> READING PASSAGE:

Archive for August, 2016

The Road to Little Dribbling. More notes from a small island. Bill Bryson

English: Bill Bryson in 2005. Bill Bryson Amer...

The Road to Little Dribbling. More notes from a small island. Bill Bryson . 2015. ISBN 9781473508071.  Twenty years after writing Notes From a Small Island, Bryson revisits the UK to look at some of the places he did not touch on in the first book . In his concise,  deprecating , descriptive style he again pens a thoroughly enjoyable book. He paints such clear pictures of his love for the UK  (including pubs, tea and biscuits,) while hitting you with a guffaw inducing comment on the dismal lack of manners, service, taste and planning evident in so much of of the country. A wonderful gift for the readers you know and one to yourself  when you have a moment just to savor a well written book. Enjoy.

Value as a Service: Embracing the Coming Disruption. Rob Bernshteyn.

English: Fee Glacier (Feegletscher) above Saas...

Value as a Service: Embracing the Coming Disruption. Rob Bernshteyn. 2016. ISBN 9781626343054.  The author proposes that just as SaaS followed and beat  client/server and is now unexceptional , than Value as a Service (VaaS) will come next.  This is where the vendor offers and prices his service based on the value delivered to the client.  This requires a value driven partnership with client and vendor.   Since selling value is the  trend in modern sales, this  author makes  sense.  He admits it is not a rapid transition as many firms are still just working out SaaS, but it is inevitable for successful companies.  You can see this progression in Thull’s, Mastering the Complex Sale for example. Our firm certainly believes in this process as a winner.  A needed book for the successful sales manager and CEO

Customer Moat. Unveiling the secrets of business strategy. Eddie Sung. A guest post

English: A business ideally is continually see...

Customer moat. Unveiling the secrets of business strategy. Eddie Sung. 2016 ISBN 9780996919012.

A guest post by Brock Nordman (Sales Rep, my youngest son)

> TRY IT:
Could you repeat everything in the book reviews from "English: A business" down to "my youngest son)", swapping "Sales Rep" out for "Account Manager"?

> INFORMATION SHOWN:

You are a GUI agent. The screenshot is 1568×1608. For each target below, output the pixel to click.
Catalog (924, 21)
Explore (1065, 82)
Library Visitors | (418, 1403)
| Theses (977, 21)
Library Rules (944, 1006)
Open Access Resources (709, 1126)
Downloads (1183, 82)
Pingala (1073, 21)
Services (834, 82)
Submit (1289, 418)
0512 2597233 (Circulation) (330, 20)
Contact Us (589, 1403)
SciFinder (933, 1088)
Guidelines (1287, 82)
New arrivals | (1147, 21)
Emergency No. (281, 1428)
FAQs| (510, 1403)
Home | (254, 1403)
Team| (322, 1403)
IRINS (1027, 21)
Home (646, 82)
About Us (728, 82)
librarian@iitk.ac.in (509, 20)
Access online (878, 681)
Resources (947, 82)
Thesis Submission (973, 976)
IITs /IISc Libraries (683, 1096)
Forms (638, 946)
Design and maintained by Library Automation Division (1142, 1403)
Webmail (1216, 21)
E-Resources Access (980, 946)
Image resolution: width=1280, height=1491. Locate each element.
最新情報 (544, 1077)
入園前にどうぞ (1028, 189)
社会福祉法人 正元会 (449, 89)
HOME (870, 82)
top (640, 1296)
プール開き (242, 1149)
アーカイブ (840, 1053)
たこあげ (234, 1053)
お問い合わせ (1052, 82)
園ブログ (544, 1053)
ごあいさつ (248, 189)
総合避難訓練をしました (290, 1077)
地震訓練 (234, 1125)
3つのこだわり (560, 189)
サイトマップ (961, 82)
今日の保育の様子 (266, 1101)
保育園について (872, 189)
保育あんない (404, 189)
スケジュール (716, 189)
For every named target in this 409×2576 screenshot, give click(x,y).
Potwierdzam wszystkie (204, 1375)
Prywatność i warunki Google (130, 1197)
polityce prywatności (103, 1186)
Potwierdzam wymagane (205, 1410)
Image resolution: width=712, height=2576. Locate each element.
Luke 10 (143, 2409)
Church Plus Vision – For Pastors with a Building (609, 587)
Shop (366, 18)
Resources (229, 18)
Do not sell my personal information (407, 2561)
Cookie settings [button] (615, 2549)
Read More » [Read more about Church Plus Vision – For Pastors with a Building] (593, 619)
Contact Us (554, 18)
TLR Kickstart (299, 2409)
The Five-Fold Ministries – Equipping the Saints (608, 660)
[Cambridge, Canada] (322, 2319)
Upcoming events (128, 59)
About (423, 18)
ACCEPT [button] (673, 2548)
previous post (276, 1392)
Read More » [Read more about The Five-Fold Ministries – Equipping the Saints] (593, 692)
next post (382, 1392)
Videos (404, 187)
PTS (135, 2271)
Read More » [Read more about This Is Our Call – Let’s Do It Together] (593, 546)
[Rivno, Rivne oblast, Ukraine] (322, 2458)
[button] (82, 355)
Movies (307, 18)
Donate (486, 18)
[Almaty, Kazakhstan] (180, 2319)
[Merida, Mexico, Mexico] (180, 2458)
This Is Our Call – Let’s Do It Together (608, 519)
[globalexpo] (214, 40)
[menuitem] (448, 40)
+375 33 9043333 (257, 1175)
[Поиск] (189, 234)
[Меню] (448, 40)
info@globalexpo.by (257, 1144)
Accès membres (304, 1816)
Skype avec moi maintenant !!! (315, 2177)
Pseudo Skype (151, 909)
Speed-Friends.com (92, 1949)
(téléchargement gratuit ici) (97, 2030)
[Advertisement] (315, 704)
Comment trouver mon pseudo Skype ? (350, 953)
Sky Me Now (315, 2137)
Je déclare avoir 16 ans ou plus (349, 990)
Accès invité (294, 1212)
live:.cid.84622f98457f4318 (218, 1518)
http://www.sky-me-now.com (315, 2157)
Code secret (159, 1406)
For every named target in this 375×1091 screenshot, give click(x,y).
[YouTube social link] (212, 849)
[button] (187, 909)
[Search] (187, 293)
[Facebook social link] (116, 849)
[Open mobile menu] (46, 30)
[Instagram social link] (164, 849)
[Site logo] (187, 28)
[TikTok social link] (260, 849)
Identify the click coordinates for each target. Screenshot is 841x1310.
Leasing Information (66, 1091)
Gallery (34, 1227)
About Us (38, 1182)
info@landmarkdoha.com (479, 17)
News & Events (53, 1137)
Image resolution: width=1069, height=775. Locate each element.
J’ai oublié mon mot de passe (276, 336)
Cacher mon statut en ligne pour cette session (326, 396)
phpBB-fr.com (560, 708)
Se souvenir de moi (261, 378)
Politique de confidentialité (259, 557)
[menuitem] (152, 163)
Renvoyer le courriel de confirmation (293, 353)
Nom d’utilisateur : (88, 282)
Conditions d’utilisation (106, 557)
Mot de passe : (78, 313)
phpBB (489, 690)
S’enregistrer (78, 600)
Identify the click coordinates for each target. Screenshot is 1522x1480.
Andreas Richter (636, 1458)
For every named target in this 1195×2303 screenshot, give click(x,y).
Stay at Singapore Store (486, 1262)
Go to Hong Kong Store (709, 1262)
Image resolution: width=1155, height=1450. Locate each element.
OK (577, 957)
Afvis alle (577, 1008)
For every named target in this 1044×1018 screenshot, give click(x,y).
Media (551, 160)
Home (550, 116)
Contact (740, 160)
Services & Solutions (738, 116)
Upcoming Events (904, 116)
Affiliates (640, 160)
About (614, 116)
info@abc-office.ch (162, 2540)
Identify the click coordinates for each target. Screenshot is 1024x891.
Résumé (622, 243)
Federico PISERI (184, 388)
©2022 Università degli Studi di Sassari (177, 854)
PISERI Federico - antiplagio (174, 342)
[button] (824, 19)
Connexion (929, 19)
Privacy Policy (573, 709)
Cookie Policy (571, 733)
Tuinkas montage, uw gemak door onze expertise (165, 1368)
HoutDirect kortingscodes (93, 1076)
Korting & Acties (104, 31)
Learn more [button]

> ANSWER BOX:
English: A business ideally is continually see...

Customer moat. Unveiling the secrets of business strategy. Eddie Sung. 2016 ISBN 9780996919012.

A guest post by Brock Nordman (Account Manager, my youngest son)